My Highest FICO Score Ever: 719!

I recently checked my FICO credit score: 719, the highest FICO score I've ever had! I've got plenty of debt: credit cards, student loans, car loan--which tempers my excitement about my credit score. But if you're going to play the debt game, might as well play the game right!

I'm still renting, so every bump to my credit score should translate to a lower interest rate when I'm ready to own, if I decide to buy a $1,000,000+ home.

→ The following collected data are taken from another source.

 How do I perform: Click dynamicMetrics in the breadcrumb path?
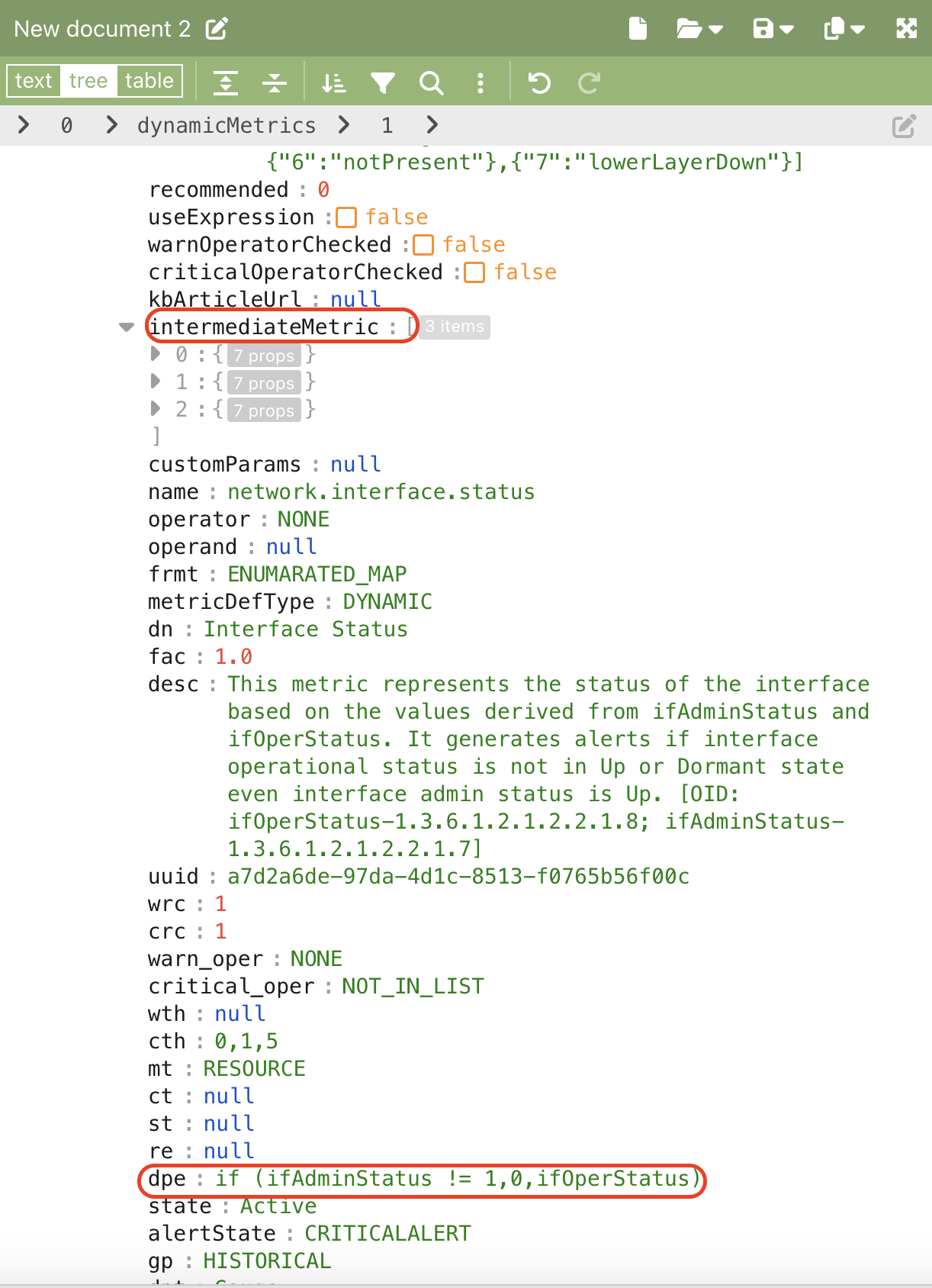pyautogui.click(x=226, y=125)
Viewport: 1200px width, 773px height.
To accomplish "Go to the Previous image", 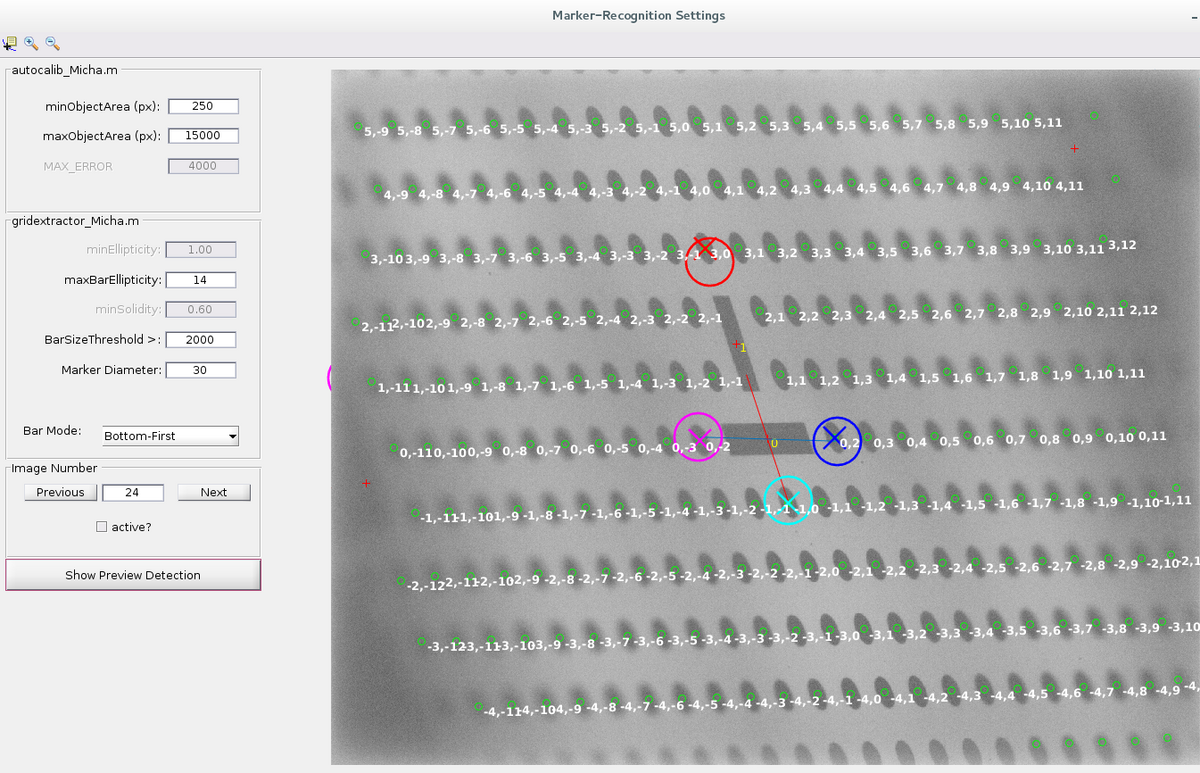I will (60, 492).
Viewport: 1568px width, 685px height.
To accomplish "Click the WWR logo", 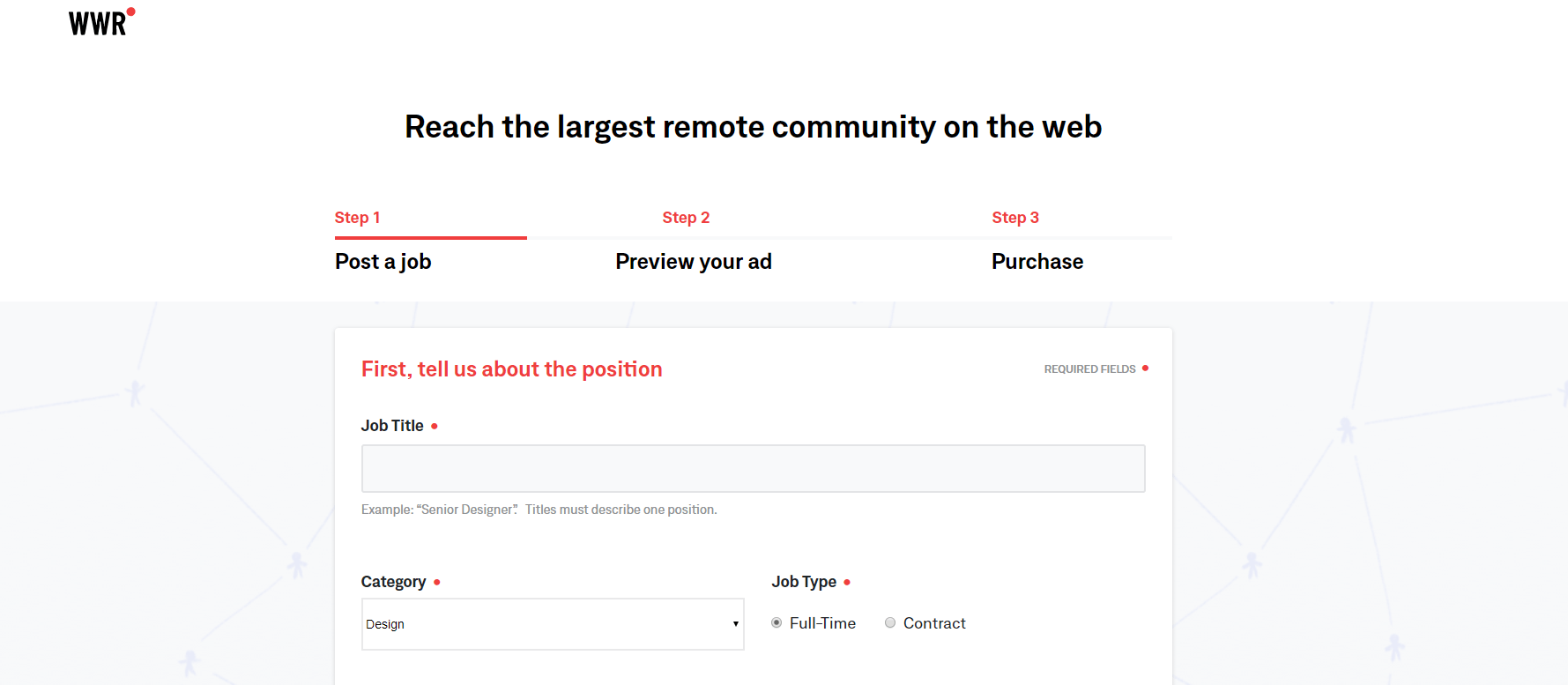I will (x=101, y=22).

When will I be ready to own? Not any time soon, that's for sure. I understand all the benefits of owning a home, but I really can't stomach the idea of paying a bank $x,xxx,xxx for the principal, and another $x,xxx,xxx in interest charges for a mortgage. Just doesn't seem fair to me. So, if I do well with my businesses, I am hoping to have enough to just buy a decent-sized condominium for about $150,000 in the same neighborhood where I am living now (thankfully, I've seen a few in my price range recently.)

As if on queue, I'm starting to receive some highly attractive credit card offers from the major providers. Heretofore, the credit card offers I've been receiving have been good, but not spectacular. Now that my FICO credit score is 719, the offers are much better.

Just yesterday, I received an offer for a Chase®  branded Visa® Signature credit card. With this offer, I have the option of transferring my other credit card balances, and pay no interest on the transferred balance until October, 2007! Now that's hot (apologies to Paris Hilton, for stealing your catch phrase.) Furthermore, the go-to rate for this card--the annual percentage rate (APR) I would pay once the interest-free period terminates--is a sexy fixed rate of 8.99%! To give you some perspective on how great an 8.99% APR is, we'll probably have a national Prime Rate of 8.5% after August 8TH of this year. A credit card with an APR that's a mere 0.49 percentage point above Prime is...well...hot!

Of course, if you were smart enough to get a credit card with a fixed APR when the Prime Rate was 4% back in the summer of 2003, and your credit score was high, then you're probably one of the lucky few who now owns a credit card with an APR that's below the current Prime Rate. My credit score wasn't good enough to qualify for an ultra-consumer-friendly credit card offer back then, but, in early 2004, I was able to buy the car I've always wanted, and I was able to secure a 6% APR on that loan. Good stuff.

Well, folks: the game continues. My new goal is to have a FICO credit score that's above the 800 mark by the time the nation is ready to vote for a new President. Wish me luck (I'll need it!)

My Charted FICO Credit Score

For your viewing pleasure, I've posted below a screen capture of my charted FICO credit score:


Chart of my FICO credit score



When I lookup the reasons why my score is 719, I'm seeing the same two items:

  • The amount owed on your revolving/charge accounts is too high.
  • The proportion of balances to credit limits on your revolving/charge accounts is too high.
The second item is kinda' annoying, because I'm not even close to being maxed out with any of my credit card accounts. No big deal, really, but it's annoying to see it there.

That's it for now, boys and girls. I'll post more about my adventures with debt ASAP. Thanks for reading.